Preheat oven to 180oC.
For the puree – In a large saucepan, add 1 tbs oil and warm on a medium heat, saute your onions for 2 minutes, until softened. Now add the cauliflower and 2 teas turmeric and 2 teas cumin. Stir well and cook for 2 minutes. Pour in the coconut milk, bring to a boil and lower heat to a simmer. Pop a lid on and leave to cook for 15 minutes. Stirring occasionally.
For the steaks – While the puree is simmering. Grab a large, heavy frying pan. On a high heat, warm 1 tbs oil. When hot, place your cauliflower steak (one at a time), face down, into the pan. There should be a good sizzle now. Press down with a spatula to get it nicely charred. Check after 1-2 minutes of frying. Once you get a nice char, flip over and do the same on the other side. You may need a drizzle more oil here. don’t be shy with it, this dish needs a bit of oil to get that nice colour.
Now place the cauliflower steak onto a baking tray, lightly sprinkle with ground cumin, chilli flakes and a few more twists of fresh black pepper. Repeat the process with the other piece of cauliflower. Once both are cooked, place the tray in the oven and finish off cooking the cauliflower for 15-20 minutes. Check that the base of the stem is softened. You can do this by trimming off a slice of the stem and trying it.

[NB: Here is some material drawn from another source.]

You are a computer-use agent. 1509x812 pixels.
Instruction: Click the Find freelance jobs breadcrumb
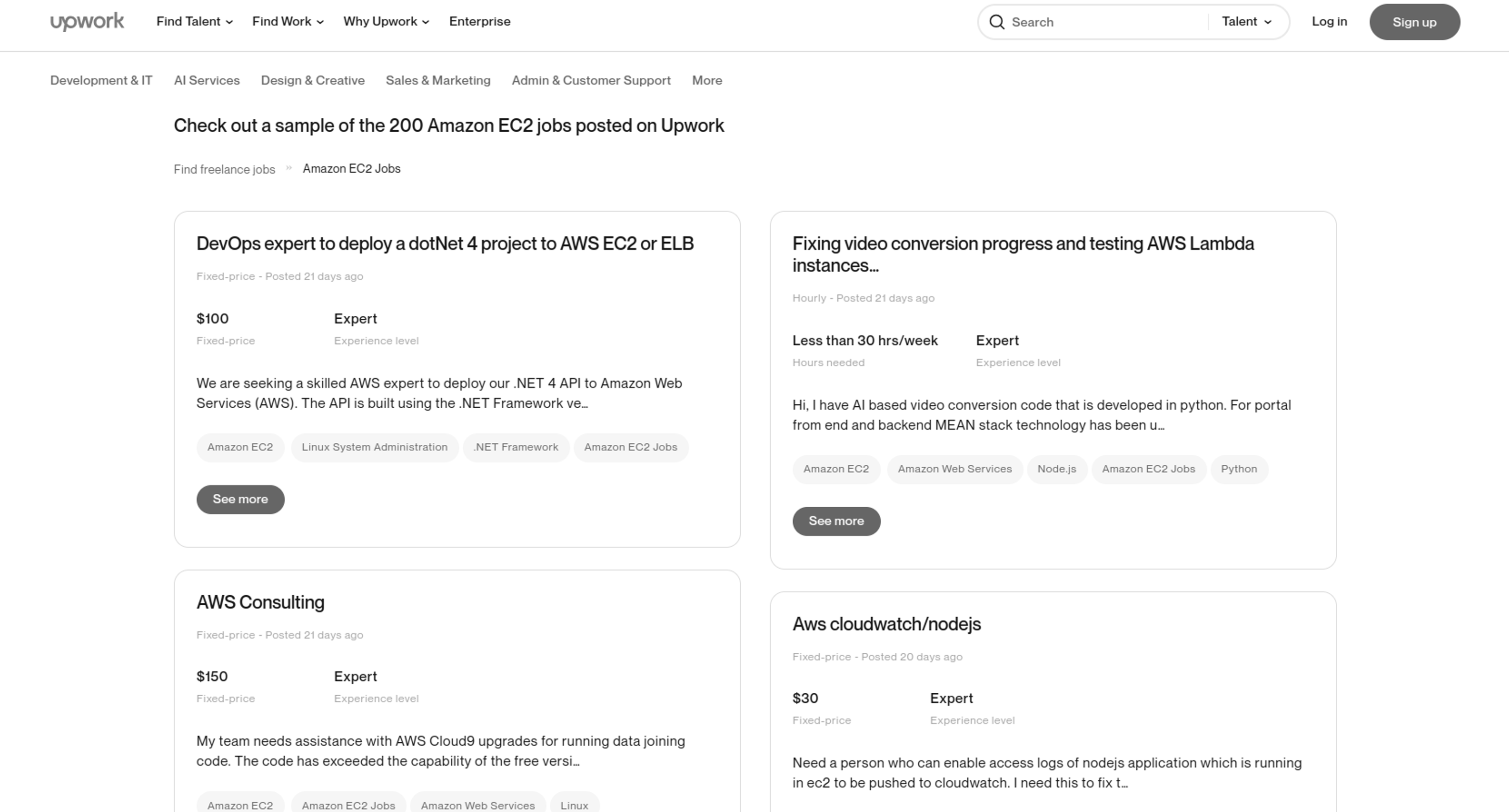coord(224,169)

Finish the puree, by adding the finely sliced kale leaves and stirring them in. Pop a lid back on and simmer for a few minutes. Then blend the puree well with a stick blender or add to a food processor and blitz, thin with a little water if needed. Check seasoning and keep warming.
On a warm plate, ladle out some sauce into the centre, spread out evenly in a circular motion with the base of the spatula and gently place a cauliflower steak in the middle.

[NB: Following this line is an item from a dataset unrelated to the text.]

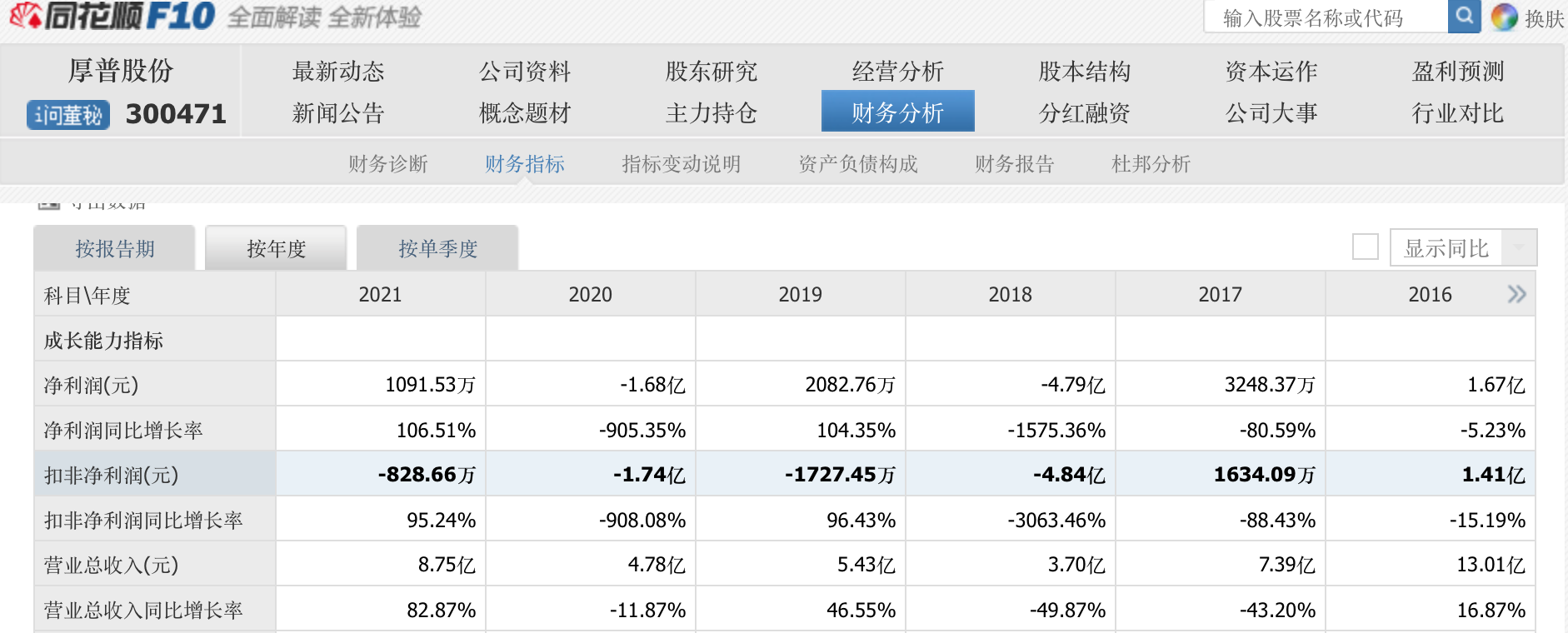Switch to 按年度 tab
This screenshot has height=633, width=1568.
(276, 249)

Cauliflowers are actually really high in Vitamin C, in fact, this dish will easily supply your daily RDA for Vitamin C in one tasty plate. Cauli also contain a good amount of protein and high levels of fibre. It also offers a load of the vitamin B’s and a healthy helping of omega 3 fats. So if you’d like to keep a healthy heart, brain, give yourself a bit of a detox, cauliflower is perfect.